Senator Joseph Victor ‘JV’ Ejercito said resurrecting the BNPP would not only solve Luzon’s perennial energy shortfall and high cost of energy, but likewise pole vault the country on the road to continued development.

Ejercito said that among the limitations of the Philippine economy, aside from inadequate infrastructure, “is the high cost of energy.”

The cost of energy in the Philippines is among the highest in Southeast Asia, limiting the country’s potential for faster and further growth.

The BNPP was constructed during the administration of the late Ferdinand Marcos during the early 1980s. The country’s first ever nuclear plant, while finished, was never able to produce a single kilowatt of electrical power after a new administration under Corazon Aquino took over and questioned its safety.

Supposed experts at that time said the location of the BNPP could make it prone to a nuclear disaster.

But present expert, Renato Solidum of the Philippines Institute of Volcanology and Seismology was quoted in reports as saying that there is nothing to fear from a possible nuclear catastrophe in Bataan since BNPP’s location is far from an earthquake fault.
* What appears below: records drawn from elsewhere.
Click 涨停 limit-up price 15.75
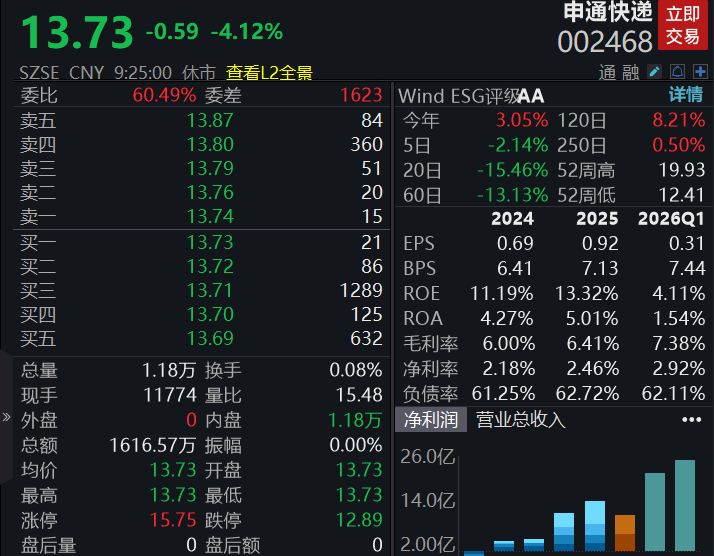This screenshot has height=556, width=714. (x=173, y=520)
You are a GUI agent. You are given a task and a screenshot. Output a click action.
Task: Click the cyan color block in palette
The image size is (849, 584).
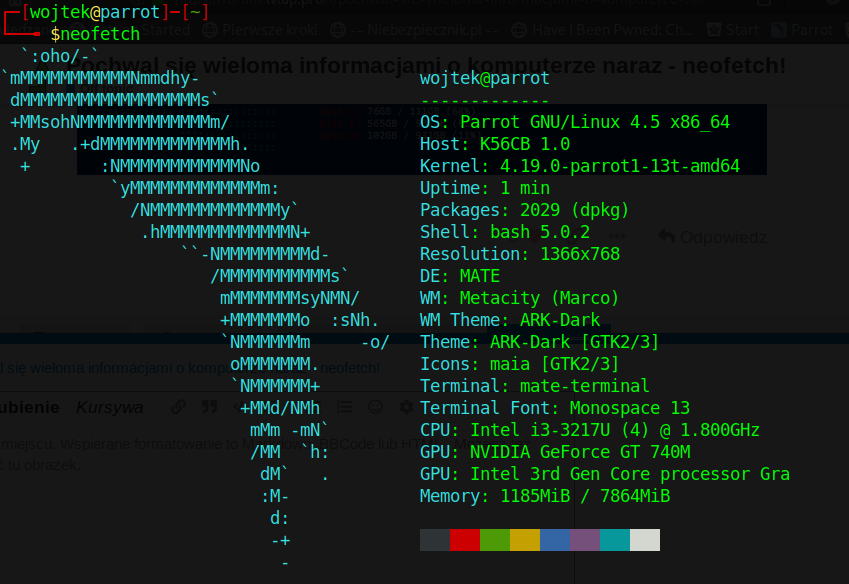[615, 540]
The Philippines had steered clear of any plans to revive the BNPP and had virtually adopted a nuclear free stance since the mid-1980s. However, under President Rodrigo Duterte, the new administration had taken on a new thinking on nuclear power.

Last November, the Philippines and Russia signed an agreement that is seen to revive Manila’s long mothballed plans to generate power from nuclear energy.

Energy Secretary Alfonso Cusi said the Philippines’ Department of Energy had signed last November a memorandum of cooperation with the Russian Federation State Atomic Energy Corporation (Rosatom) peaceful applications of nuclear energy.

Aside from this, Philippine lawmakers are also fine tuning the country’s law to augur with plans to give nuclear energy a bigger role in the country’s future.

The bill for the Comprehensive Nuclear Regulation Act is currently making progress in both houses of Congress. At the House of Representatives, the bill is sponsored by 30 co-authors in a consolidated substitute bill approved at a joint meeting of the House Committees on Science and Technology and Government Reorganization in November last year.

A counterpart bill for the Comprehensive Nuclear Regulations Act is currently filed in the Senate by Senator Vicente Sotto III.

Upon its enactment into law, the Comprehensive Nuclear Regulation Act will provide for the establishment of an independent nuclear regulatory body, the Philippine Nuclear Regulatory Commission, which will succeed the Department of Science and Technology-Philippine Nuclear Research Institute in its mandate to regulate the safe and peaceful uses of nuclear and radioactive materials in the country.